As the last glow of her embers settles down, it is like the warmth of her presence, already strangely absent, seems to fizzle and fade away like the memory of a dream. A dream of a memory.

Her ashes have mixed with that of the pyre, the thought of which frustrates you as you sombrely gather her up, along with your thoughts. She's already started to dissipate, to spread herself thin, to mingle with other somethings again. You suppose perhaps that she doesn't mind it as much as you do—what was it that she always said about going back to nature?

Grandma had always spoken about life like a kind of process. People exist in the same way that a whirlpool does, she said, only insofar as they are a consistent disturbance in an ever-moving stream. You can look at them one day and the next and recognise them as the same, but the water is completely different. The ship still bears the same name though its timbers are all replaced.

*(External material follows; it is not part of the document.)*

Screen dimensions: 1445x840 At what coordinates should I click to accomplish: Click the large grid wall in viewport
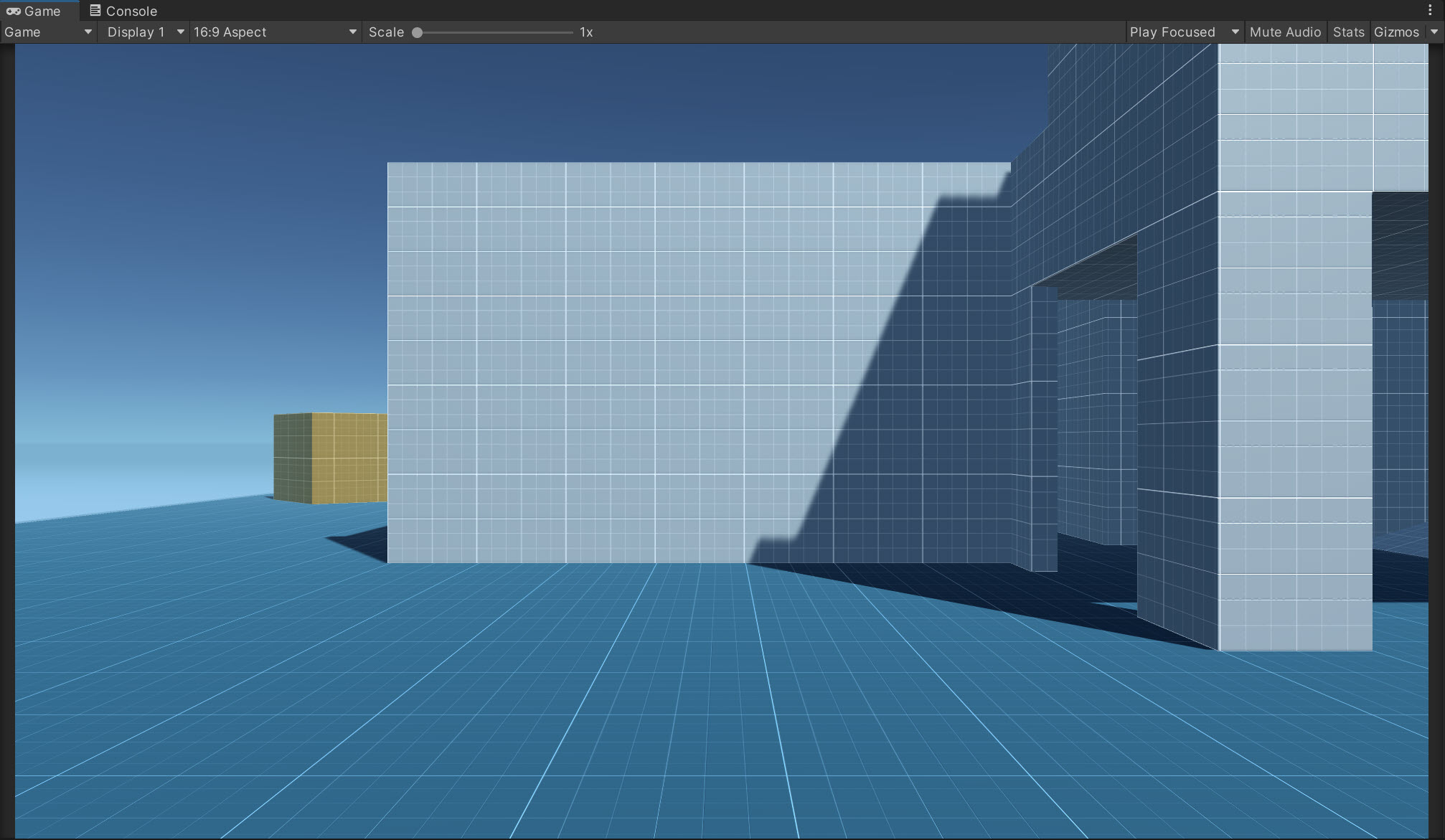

Now it seems like that whirlpool has vanished, and you don't know where to. The river is still moving, still rushing onward—still washing everything away—but her crookedness in the flow has been straightened out, her twisted geometry unwound. Maybe she got tired of being herself, you think. Perhaps it was time to be something else. Sometimes you understand that feeling.

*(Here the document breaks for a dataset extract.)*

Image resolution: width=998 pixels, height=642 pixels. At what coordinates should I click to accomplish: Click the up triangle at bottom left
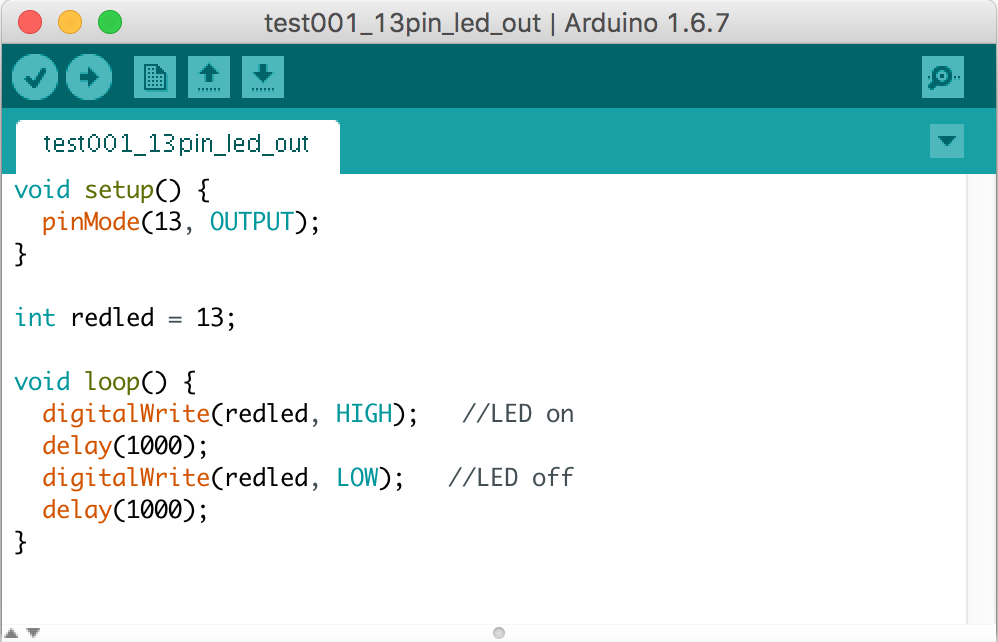[11, 632]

But there's still a furious part of you that wants to stamp his foot in the dust, and shout 'NO', and by some hopeful miracle pull her essence back and condense her into herself and pour her back into her own shape where she belongs. (Belonged). And this anger—it's hot and white and burning like nothing you can remember, and as the thought of her smile flashes in your mind it draws the hotness out of you and it spills over. Your hands twist together, fingers curling into your shirt as the tears seem to bubble out of you, as your mouth opens by itself as if to bite off the scream before it starts. While before you were curled up, now something seems to snap. And suddenly you're bolt upright, hurling curse after curse at the wretched sky, and the stars that seems to wink at you so mockingly. How fucking dare you take her, you say, how fucking *dare* you think you could have her before she was done, what right did you have to pull her apart at the seams and spill her into the earth for the plants to feed on? What right...what right...what right...

* * *

You wring yourself out like this until there's nothing left.

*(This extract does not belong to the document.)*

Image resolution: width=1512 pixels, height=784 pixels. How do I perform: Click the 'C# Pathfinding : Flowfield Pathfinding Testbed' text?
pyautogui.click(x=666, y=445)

Wiping your face with the back of a hand, you mournfully summon one of your favorite sacred urns from your sylladex and scoop as much of the ash as you can into it. And then you begin the long walk back to whatever is left of her house. In all the confusion at finding your grandmother you didn't really manage to process anything else. But now there it is, sitting on top of the hill: a smoldering ruin where a home should be.

While she was alive, you could never get the hang of finding your way around on this island. But it was okay, because she always seemed to know exactly where to turn at any given moment. Knew how to draw a line between anywhere and everywhere. Or...maybe that wasn't the right way of putting it. Perhaps it was more like she simply put one foot in front of the other, and somehow the world itself unfurled, un-spooled a path for her. Like a yellow brick road for her to follow.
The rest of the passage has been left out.